The Atharva Veda is the last of the Vedas. It has not always been accepted as a Veda, which are often spoken of as three. It still contains many hymns from the Rig Veda but also has some more popular magic spells which are outside of the strictly ritual-knowledge orientation of the other Vedas.
Like the Rig Veda it is a collection of hymns but of a more diverse character, some very exalted like the Rig Veda others of more common nature. As such it gives us a better idea of the life of common people in Vedic times.
Though the classical Atharva Veda is related to religious and socio-cultural aspects of the society, it dwells on an entirely different level of knowledge. The hymns that are contained in Atharvaveda are more diverse in nature and character than the ones in Rig Veda. It is also of a much simpler language than the Rig Veda. Most scholars in fact don't even consider Atharva Veda to be a part of the Vedas.
The Atharva Veda basically consists of charms and spells that were prevalent at that time in the society. The Atharva Veda presents a portrait of the Vedic society. One can find an independent and parallel stream of knowledge and thought in the Atharva Veda. It is said that the mantras are very powerful and should be chanted with much caution and only by specific priests who have a wide knowledge about the Atharva Veda.

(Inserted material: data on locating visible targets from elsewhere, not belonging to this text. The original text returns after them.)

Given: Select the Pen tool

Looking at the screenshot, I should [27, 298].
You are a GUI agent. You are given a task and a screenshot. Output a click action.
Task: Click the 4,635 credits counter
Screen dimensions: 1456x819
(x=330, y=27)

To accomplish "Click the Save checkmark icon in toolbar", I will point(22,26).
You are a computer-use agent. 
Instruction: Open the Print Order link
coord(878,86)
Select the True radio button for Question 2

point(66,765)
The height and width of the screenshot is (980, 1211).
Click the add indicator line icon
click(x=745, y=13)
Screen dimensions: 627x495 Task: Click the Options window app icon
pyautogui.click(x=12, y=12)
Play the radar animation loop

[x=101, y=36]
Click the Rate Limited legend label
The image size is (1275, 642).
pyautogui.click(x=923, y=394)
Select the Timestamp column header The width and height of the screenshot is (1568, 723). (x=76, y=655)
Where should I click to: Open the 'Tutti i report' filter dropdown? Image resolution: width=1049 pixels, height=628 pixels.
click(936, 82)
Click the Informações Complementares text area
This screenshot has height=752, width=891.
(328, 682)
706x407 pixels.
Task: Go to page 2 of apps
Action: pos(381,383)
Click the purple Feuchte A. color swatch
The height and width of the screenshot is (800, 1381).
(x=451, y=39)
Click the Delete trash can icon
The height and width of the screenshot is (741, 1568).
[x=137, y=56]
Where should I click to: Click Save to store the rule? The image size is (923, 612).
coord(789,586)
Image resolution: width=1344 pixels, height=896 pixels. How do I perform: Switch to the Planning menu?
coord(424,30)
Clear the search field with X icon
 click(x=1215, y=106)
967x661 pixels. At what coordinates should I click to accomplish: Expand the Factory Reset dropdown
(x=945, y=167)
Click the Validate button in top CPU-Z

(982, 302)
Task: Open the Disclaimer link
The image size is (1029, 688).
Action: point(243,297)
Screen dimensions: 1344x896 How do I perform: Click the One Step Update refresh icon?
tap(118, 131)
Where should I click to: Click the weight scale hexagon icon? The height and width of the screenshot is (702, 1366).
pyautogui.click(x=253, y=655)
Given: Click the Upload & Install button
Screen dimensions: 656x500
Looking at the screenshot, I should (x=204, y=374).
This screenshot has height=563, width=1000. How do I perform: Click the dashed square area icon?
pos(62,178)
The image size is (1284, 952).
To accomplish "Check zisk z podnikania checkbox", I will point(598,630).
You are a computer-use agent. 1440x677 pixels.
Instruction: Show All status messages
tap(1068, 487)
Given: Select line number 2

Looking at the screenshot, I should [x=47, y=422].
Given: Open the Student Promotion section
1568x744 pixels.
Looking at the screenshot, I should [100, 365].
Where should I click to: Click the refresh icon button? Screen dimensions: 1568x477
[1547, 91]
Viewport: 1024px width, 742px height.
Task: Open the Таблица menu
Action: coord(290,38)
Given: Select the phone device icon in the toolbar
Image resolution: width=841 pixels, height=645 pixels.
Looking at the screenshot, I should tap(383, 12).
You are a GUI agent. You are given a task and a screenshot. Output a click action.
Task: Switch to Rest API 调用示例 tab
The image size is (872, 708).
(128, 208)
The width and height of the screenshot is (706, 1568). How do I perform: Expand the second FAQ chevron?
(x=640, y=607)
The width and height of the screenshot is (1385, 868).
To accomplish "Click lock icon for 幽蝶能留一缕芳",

The Atharvaveda is associated with the area and cult of mystic science and the dark side of science. It is said to deal with death, spirits and afterlife. It is said that if pregnant women attend the rituals where Atharva Veda is chanted, the effects can be so powerful that they may suffer an abortion. An example of the power of Atharva Veda is sited in epic of Mahabharata. When the Pandavas are exiled for a period of thirteen years, they consult Atharva Veda and shrink time so that it compresses to thirteen days.